DATA TO USE
*** Begin section ***

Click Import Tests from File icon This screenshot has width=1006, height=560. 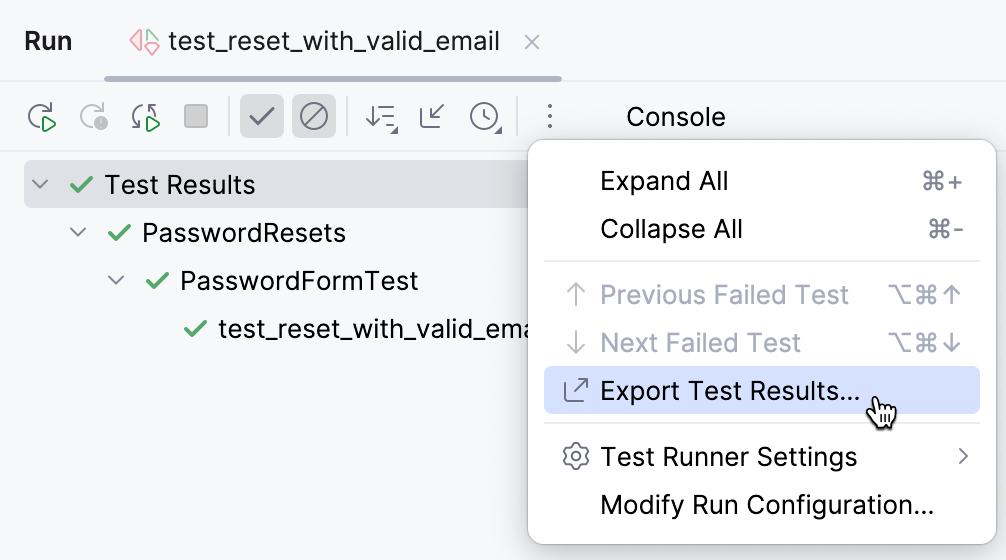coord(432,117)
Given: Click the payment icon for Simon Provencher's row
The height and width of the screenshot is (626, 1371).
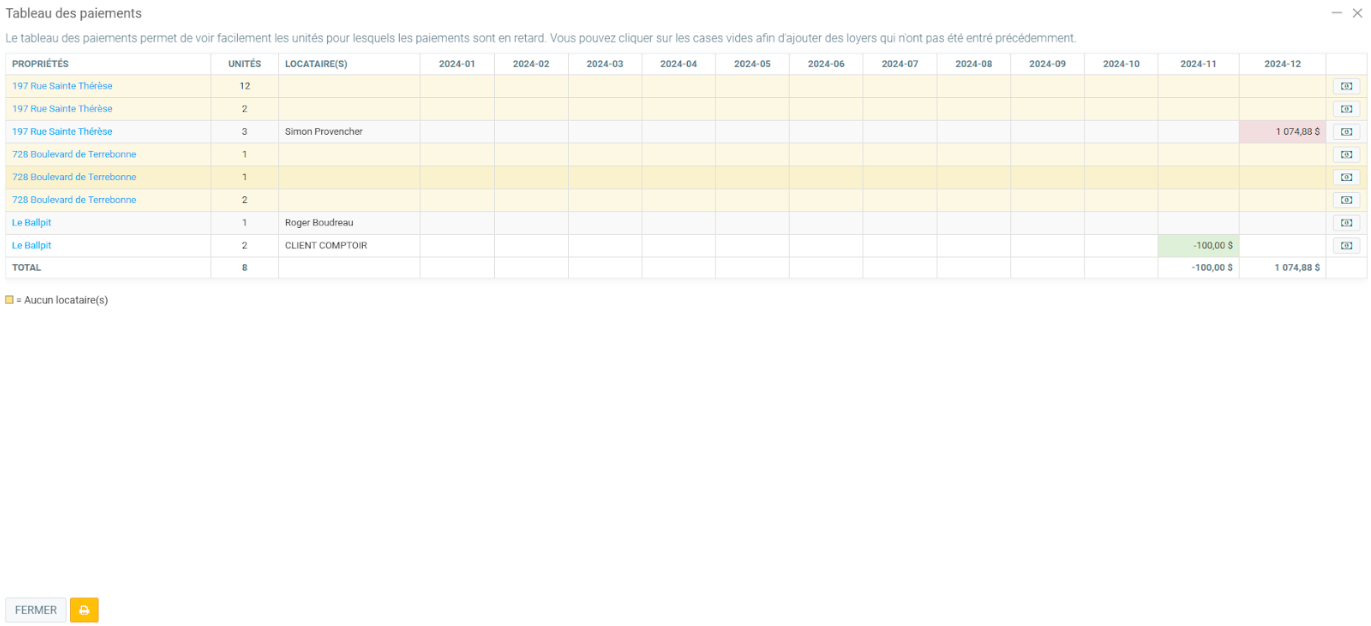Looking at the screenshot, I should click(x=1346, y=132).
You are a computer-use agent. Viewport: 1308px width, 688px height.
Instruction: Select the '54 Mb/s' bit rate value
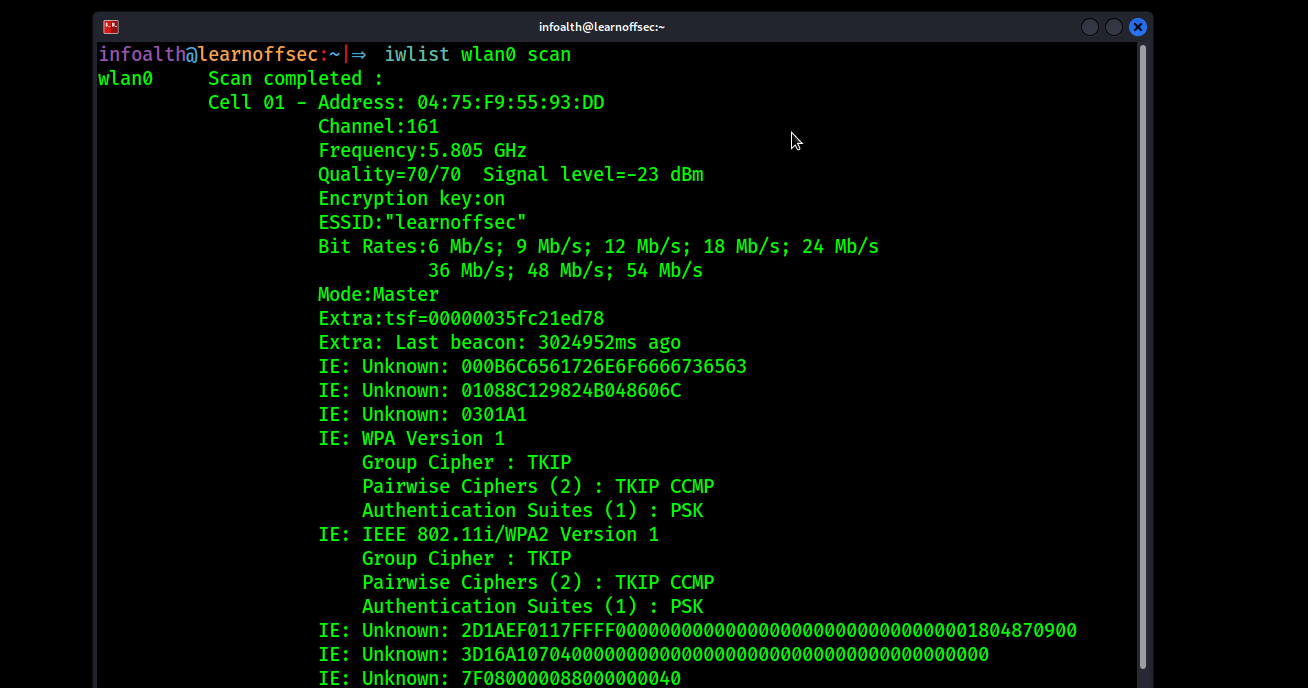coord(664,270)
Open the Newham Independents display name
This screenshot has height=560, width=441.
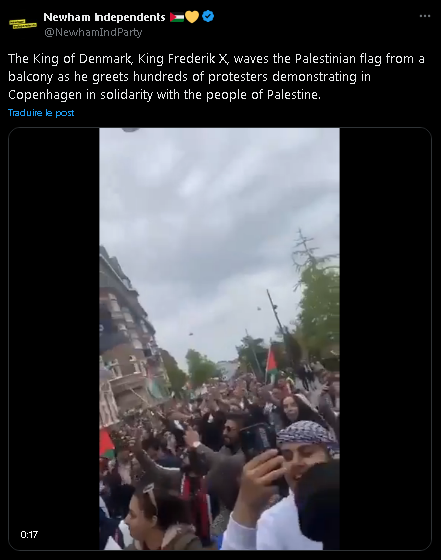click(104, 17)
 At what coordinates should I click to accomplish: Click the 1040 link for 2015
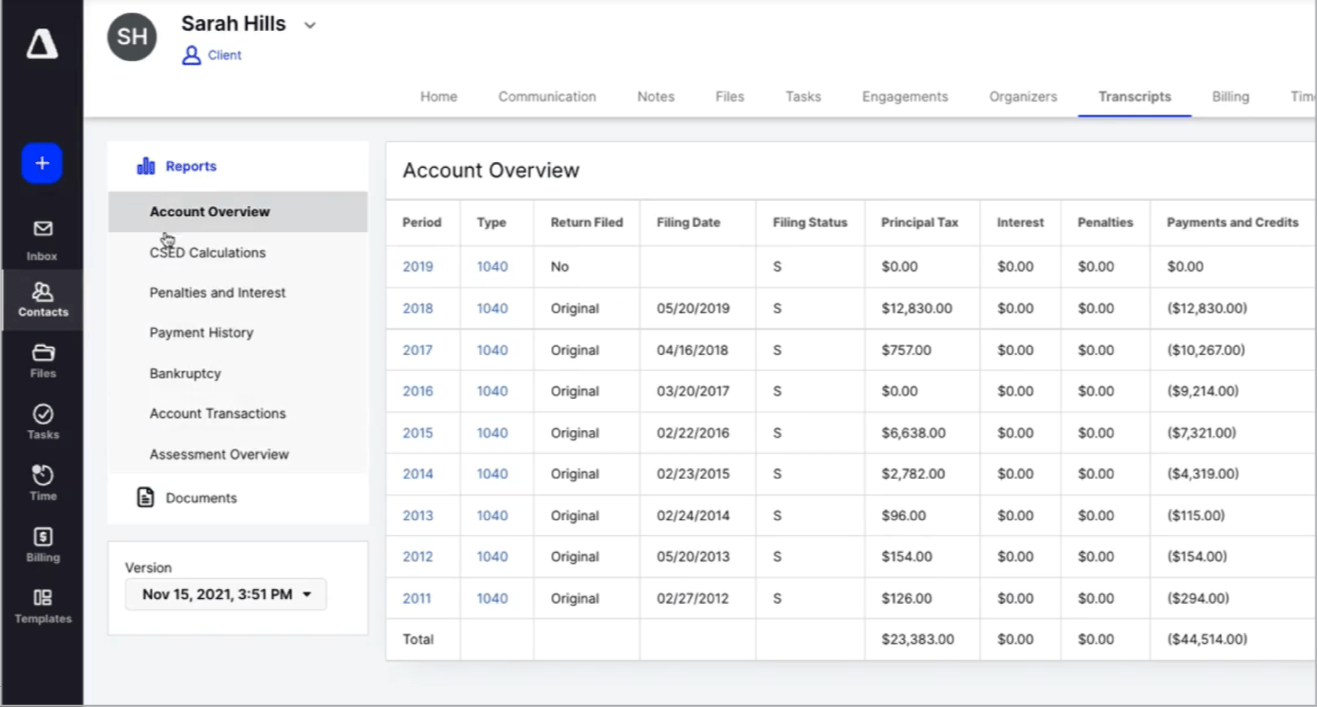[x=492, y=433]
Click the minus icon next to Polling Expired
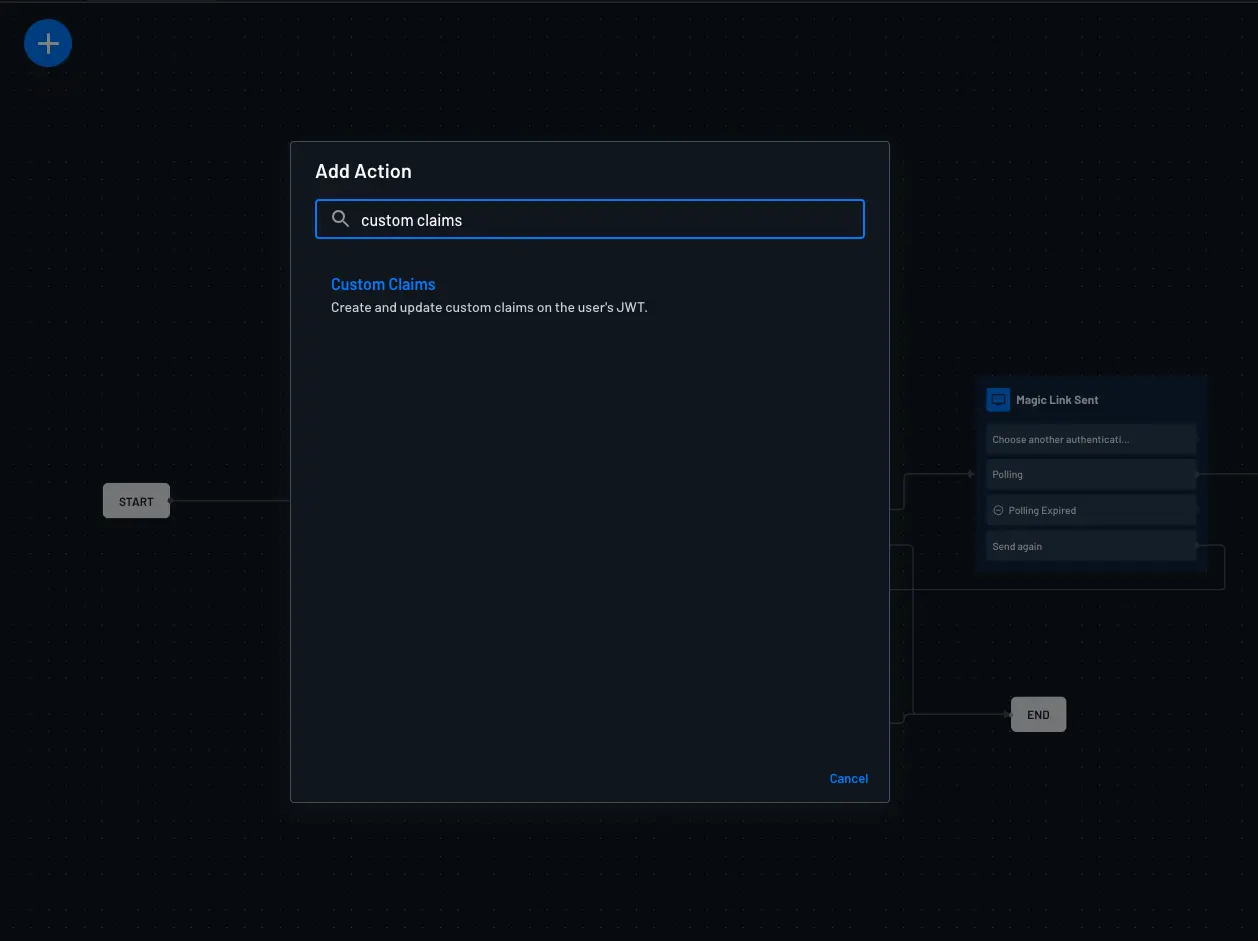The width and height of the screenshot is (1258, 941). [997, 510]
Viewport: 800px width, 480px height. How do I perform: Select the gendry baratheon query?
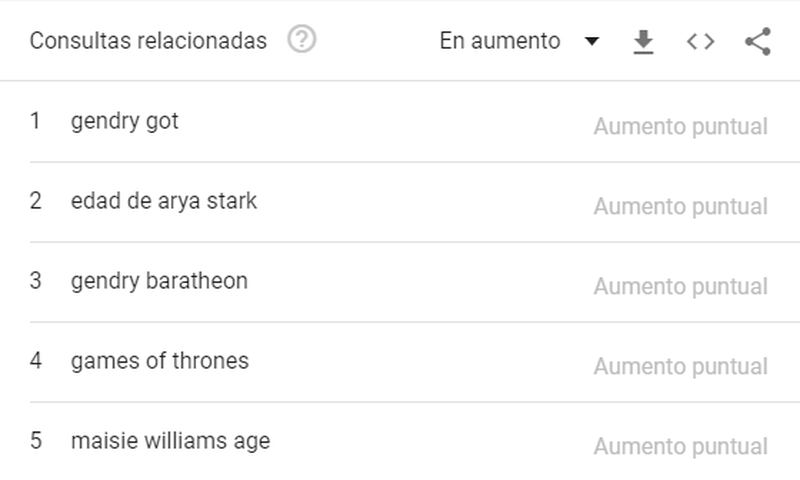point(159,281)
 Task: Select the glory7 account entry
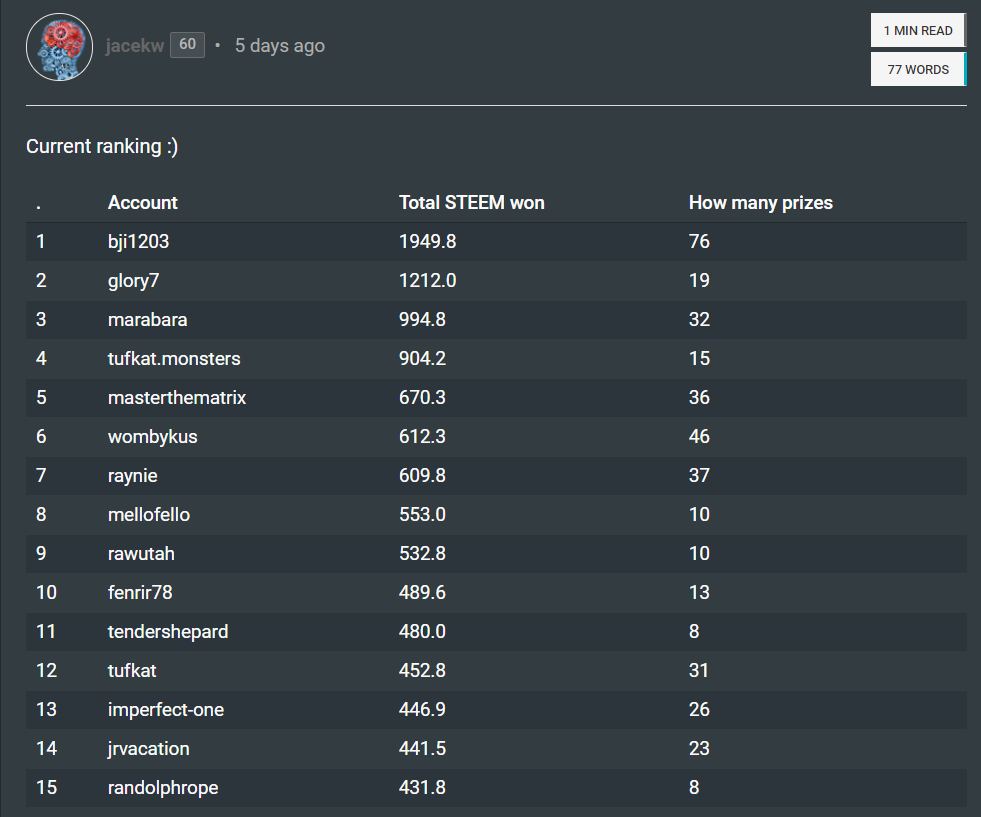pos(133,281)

*** End section ***

EXERCISE
Exactly the lines from the one holding "At what coordinates" through the last line of the entries must be set down, with nothing added and no pictures.

ANSWER TO THIS TASK
 At what coordinates should I click to accomplish: Click the 1040 link for 2015
[x=492, y=433]
Click the minus icon next to Polling Expired
The width and height of the screenshot is (1258, 941). [997, 510]
Viewport: 800px width, 480px height. How do I perform: Select the gendry baratheon query?
point(159,281)
 Task: Select the glory7 account entry
pos(133,281)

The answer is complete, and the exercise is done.